Snyder’s walls both literally and symbolically lean upon each other, providing a web of support among the ensemble of planes. These concrete planes were lifted into place; the sanctuary construction embodies the value of uplift, of elevation. The metaphor is profound: We all need to help support each other (particularly in times of weakness or doubt). Here, the architecture exhibits a certain tenderness, inviting us to see “the other” as a potential alley. Sometimes we’re strong enough to take another’s burden, other times we seek the reinforcement of our fellow human beings. Within the bearing of one upon the other, we find the human spirit at its most powerful.

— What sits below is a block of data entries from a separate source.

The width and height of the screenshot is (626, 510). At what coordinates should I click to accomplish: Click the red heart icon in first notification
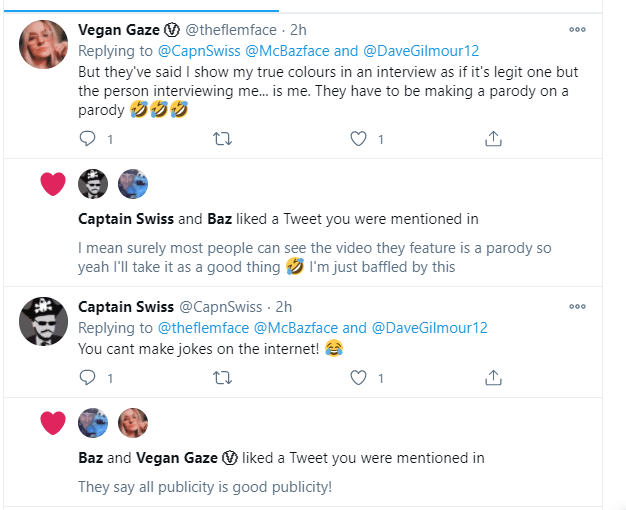coord(53,184)
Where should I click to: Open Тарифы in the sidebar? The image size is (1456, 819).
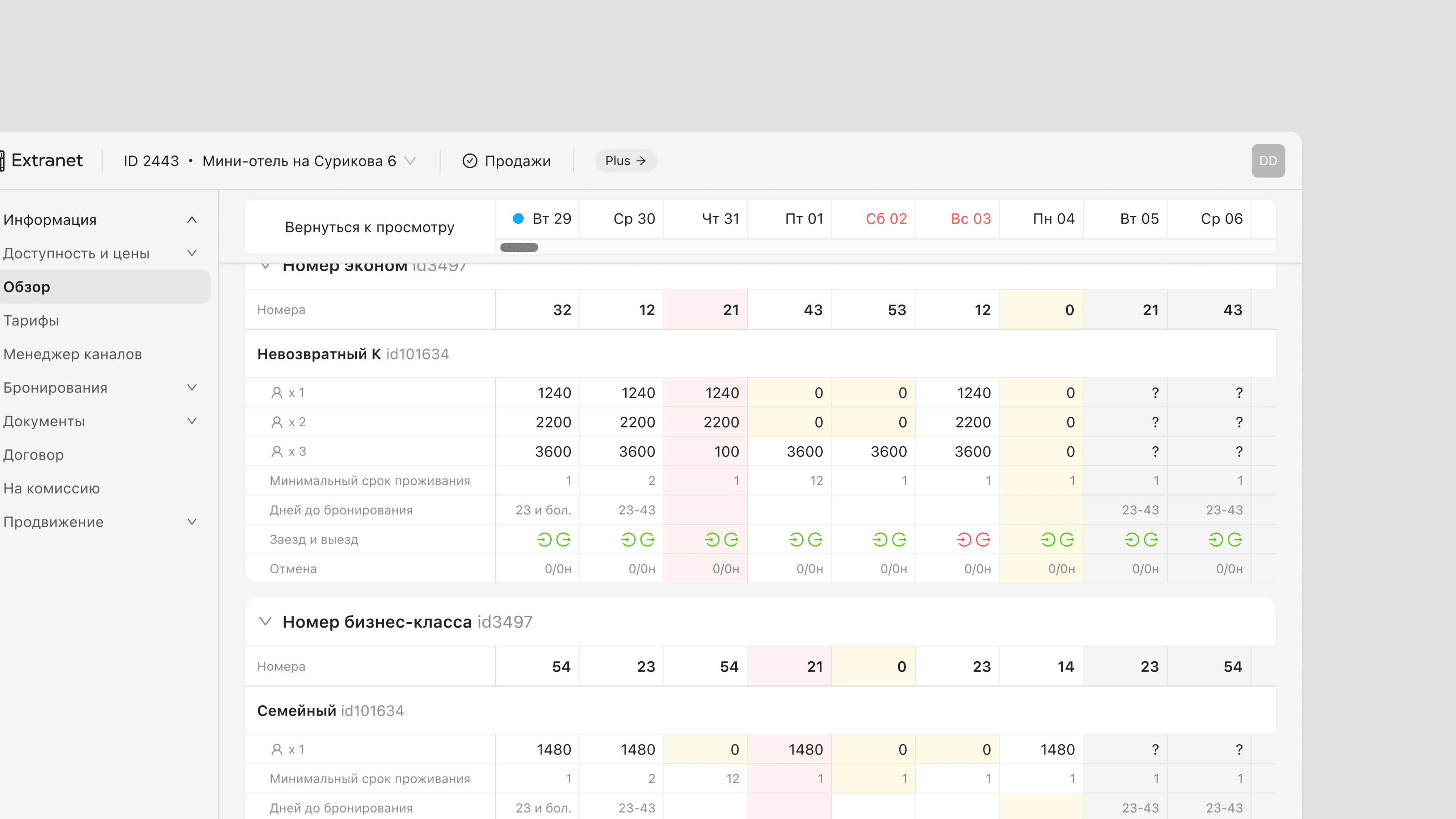click(x=31, y=320)
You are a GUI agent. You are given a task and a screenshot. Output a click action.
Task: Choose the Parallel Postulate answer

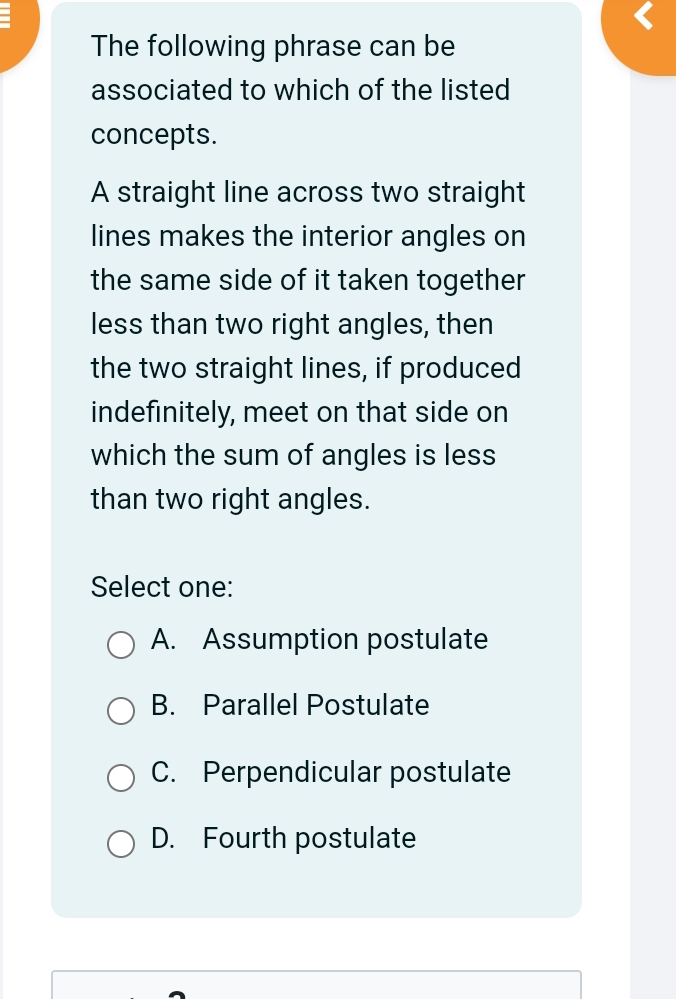point(315,705)
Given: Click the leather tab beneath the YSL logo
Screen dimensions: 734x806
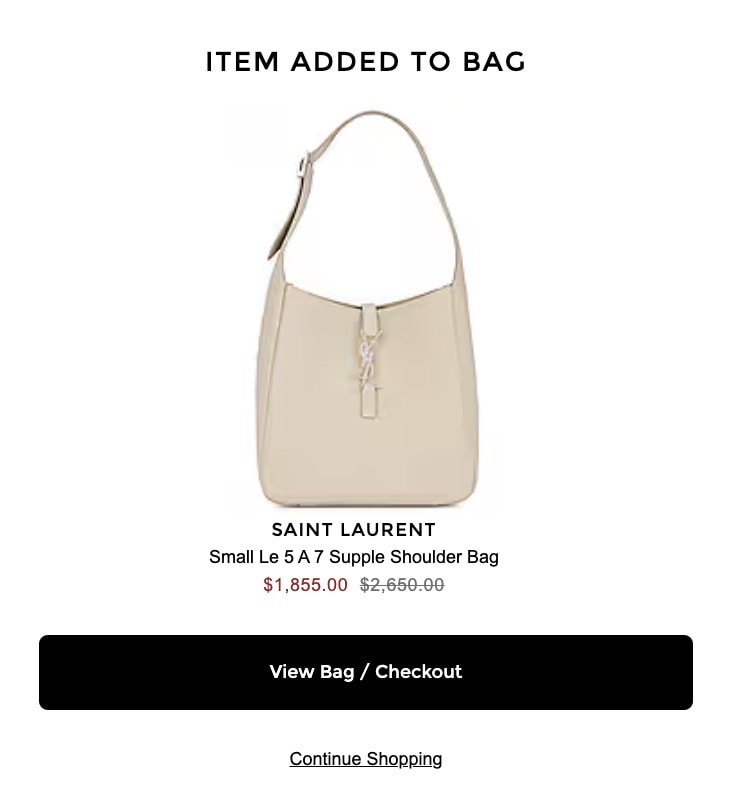Looking at the screenshot, I should point(371,404).
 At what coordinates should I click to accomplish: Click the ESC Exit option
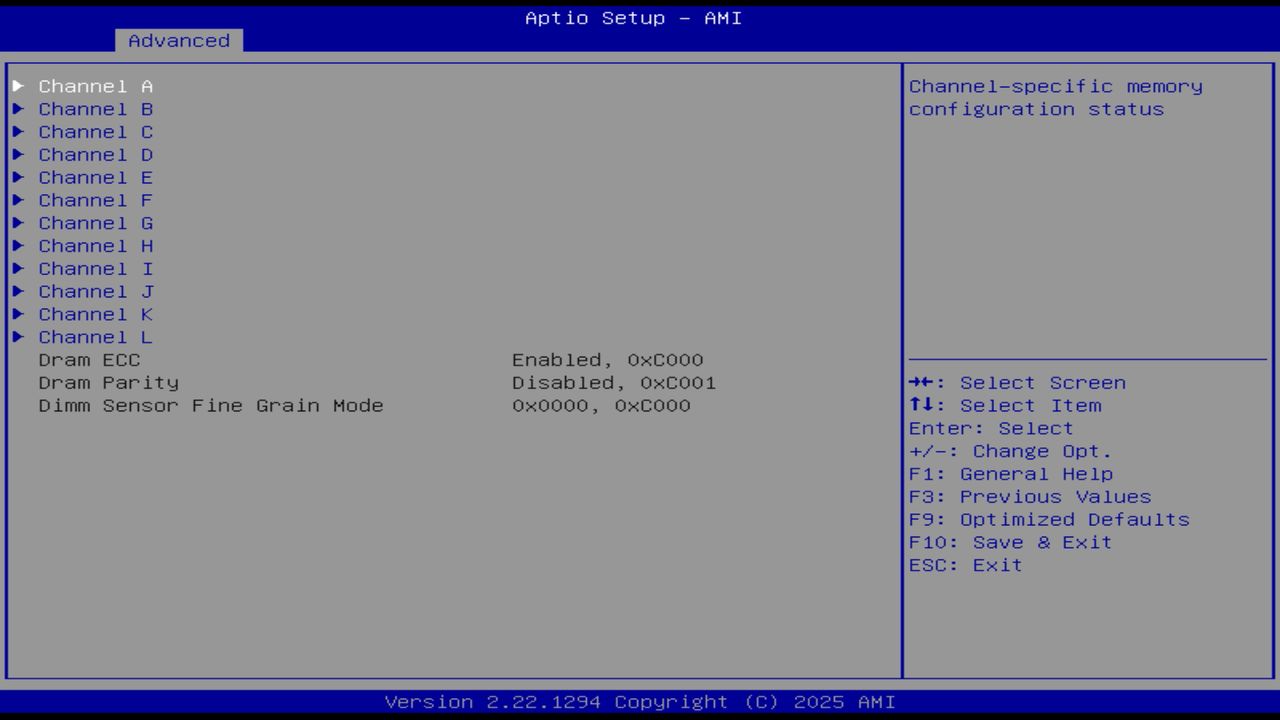(x=964, y=564)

These examples indicate the evolving nature of the campus multifaith center as it reflects two critical developments: one, the growth of a demographic, especially present on college campuses, that is unaffiliated with organized religion yet pursues a personal interest in the spiritual and searches for the common denominators across the world’s faith traditions; and two, the growing acceptance and intellectual curiosity of people of different faiths—or even no faith—of those who come different cultural contexts. These two global developments and the buildings evolving from them might transform the nature of sacred space beyond the campus. They might be the harbingers of eventual changes in the conception of sacred space in every culture and every demographic.